From helping to prevent, delay and manage many health conditions, to averting and reducing loneliness through social interaction, being active helps us lead happier, more mobile and independent lives.

We Are Undefeatable research also tells us that almost 25% of people with LTHCs look to the NHS for trusted advice on how to get active.

And whilst our latest Active Lives Survey highlights a welcome return to pre-pandemic activity levels for adults, you’re still almost twice as likely to be inactive if you live with one or more LTHCs when compared to those without.  

In fact, physical inactivity is associated with one in six deaths in the UK, and it's estimated to cost the UK £7.4 billion annually (including £0.9 billion to the NHS alone).

So, what can we do?

Physical activity can expand the capacity and capability of the health and care workforce.

According to the CIMSPA's State of the Nation report 2023 (due to be published in summer), there is a 588,000-strong paid physical activity and sport workforce, alongside millions more volunteers - 8.8m in 2018/19, according to our latest Active Lives Adult Survey - who could help to provide the 'first mile of healthcare' if fully optimised.

Furthermore, the sector’s vision for the future of public leisure reveals a renewed commitment to work with the health sector and support more people to be active in a way that works for them.

Importantly, there is some real momentum to build upon (particularly at an Integrated Care System/Partnership level), driven by the likes of Active Partnerships and drawing upon resources such as the Moving Healthcare Professionals Programme, the Royal College of General Practitioners Active Practice Charter, and the We Are Undefeatable campaign

We’re also making great strides to build physical activity into NHS talking therapies, while supporting person-centred approaches, such as social prescribing, to deliver a range of positive health and wellbeing outcomes.

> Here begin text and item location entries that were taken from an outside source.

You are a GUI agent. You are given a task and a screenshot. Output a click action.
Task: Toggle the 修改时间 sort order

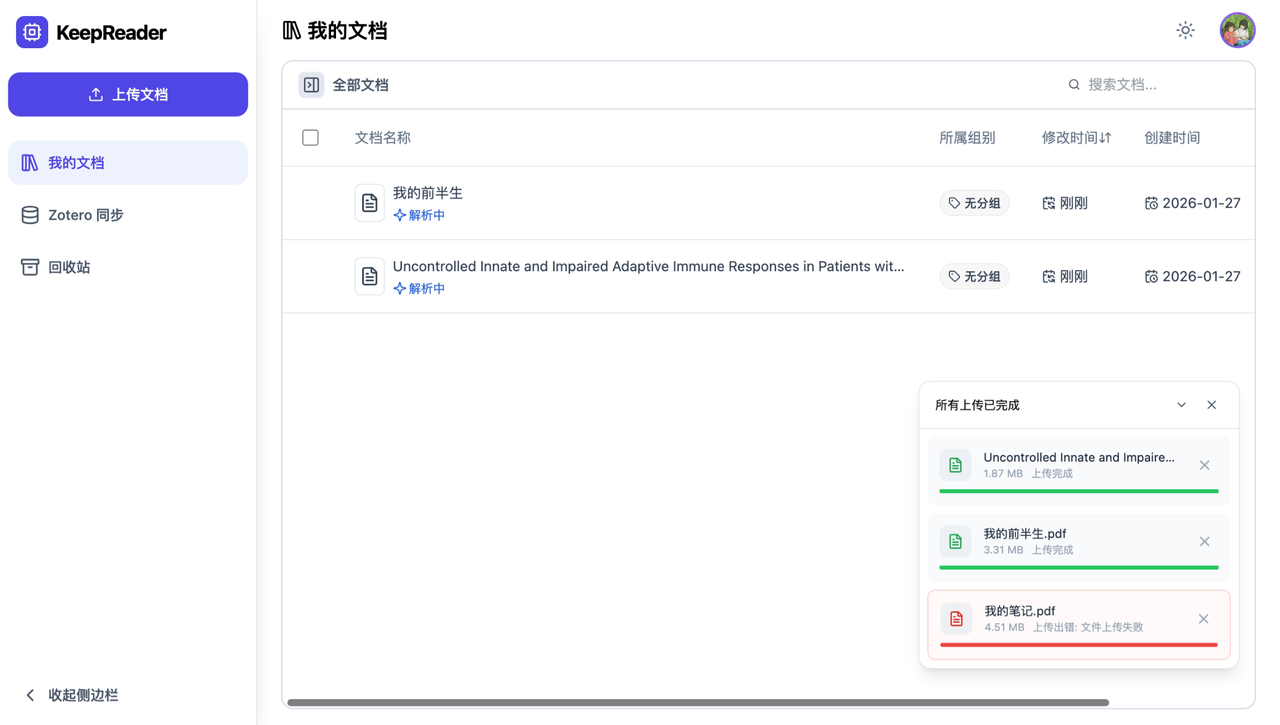(x=1076, y=138)
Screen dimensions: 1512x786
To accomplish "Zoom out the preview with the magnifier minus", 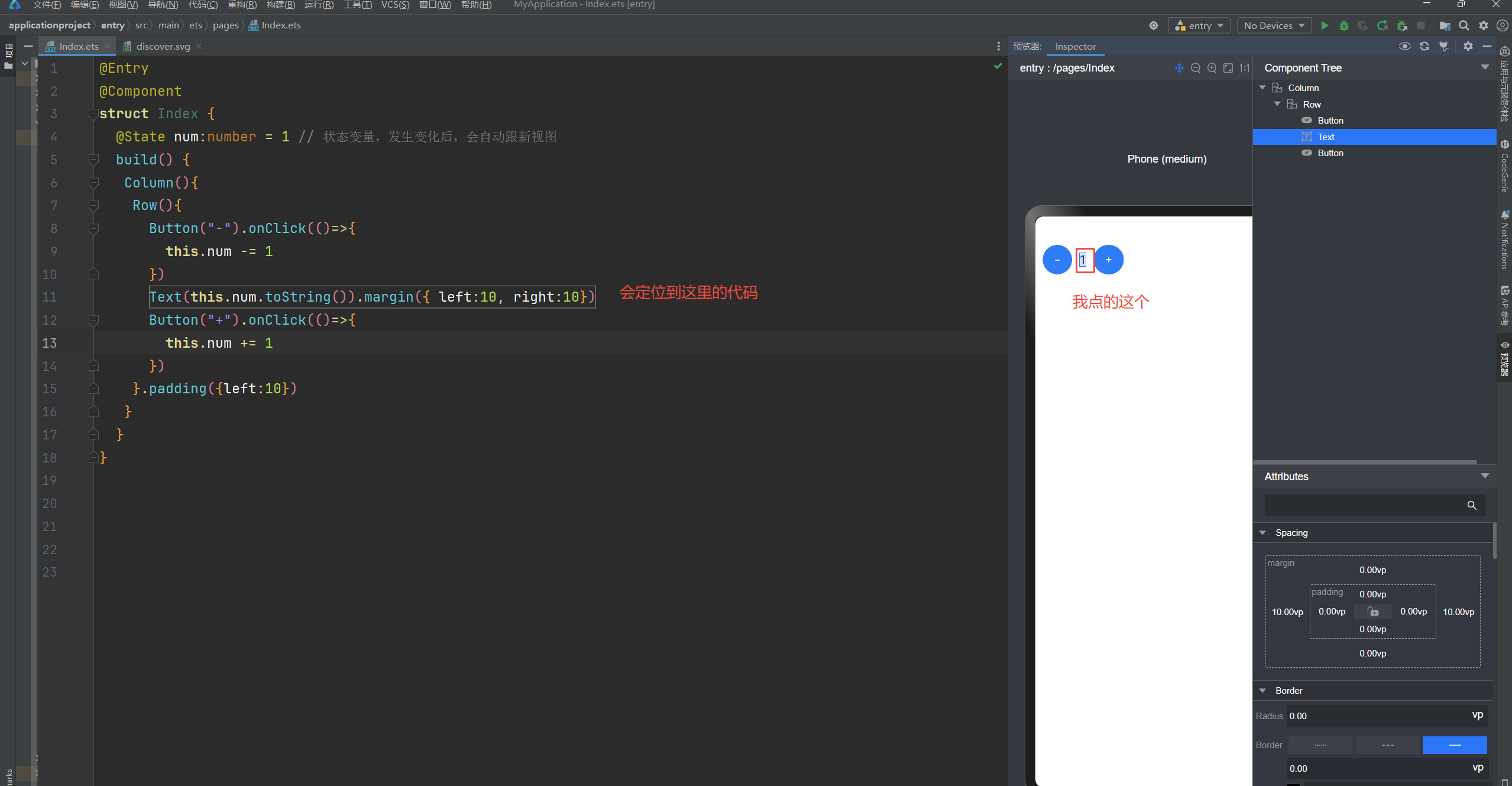I will pyautogui.click(x=1195, y=68).
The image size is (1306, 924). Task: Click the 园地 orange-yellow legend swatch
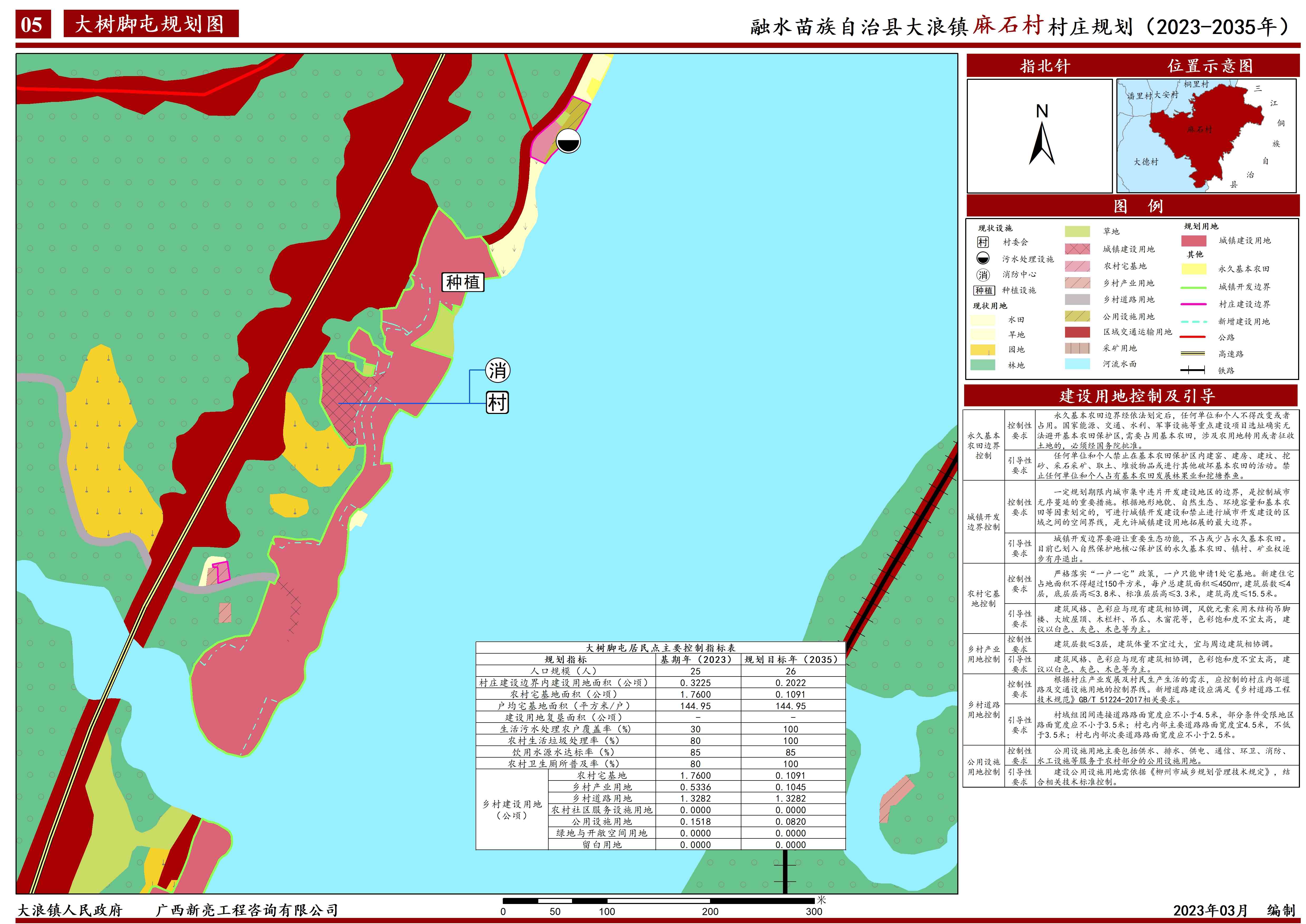(x=983, y=349)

Additionally, our work to activate NHS systems is helping to open doors and enable positive change within the NHS, as reflected by the recent series of blogs on our work with the Office for Health Disparities and Disparities and NHS Horizons.

Taking an integrated approach

The forthcoming Major Conditions Strategy provides a key opportunity for physical activity to become a core part of the solution to some of the NHS’s biggest challenges. 

Building on the new NHS Long Term Workforce Plan, this isn’t about adding workload to an already overstretched health system, but about doing things a little differently and together.

We’ve been listening to partners and feel there are key opportunities that can help create the right conditions for enabling positive change. These include:

  • A clear, accountable leadership – nationally and locally – that, through a cross-sectoral and collaborative approach, positions physical activity as key to supporting health and care agendas and priorities. This includes a focus on preventative health, but woven into all policies that aspire to improve our health and wellbeing.
  • A health and care system that prioritises physical activity as part of and alongside routine care, recognising physical inactivity as a key risk factor for poor health, and taking a systematic approach to identifying and supporting inactive patients. This includes enabling all current and future healthcare professionals to value physical activity and to feel confident in delivering evidence-based, personalised advice, and building trusted relationships and pathways between health and physical activity.
  • Supporting the wider determinants of health through greater promotion, protection and utilisation of green spaces, using active design to support active travel, and the integration of physical activity into government commissioning frameworks for children, young people and families.


The NHS is part of who we are as a country. It’s part of our identity.

By reframing physical activity as part of our health and care system, we can all work to support the NHS, helping it to overcome its challenges (our challenges) so that in return it can keep helping us for another 75 years - and beyond.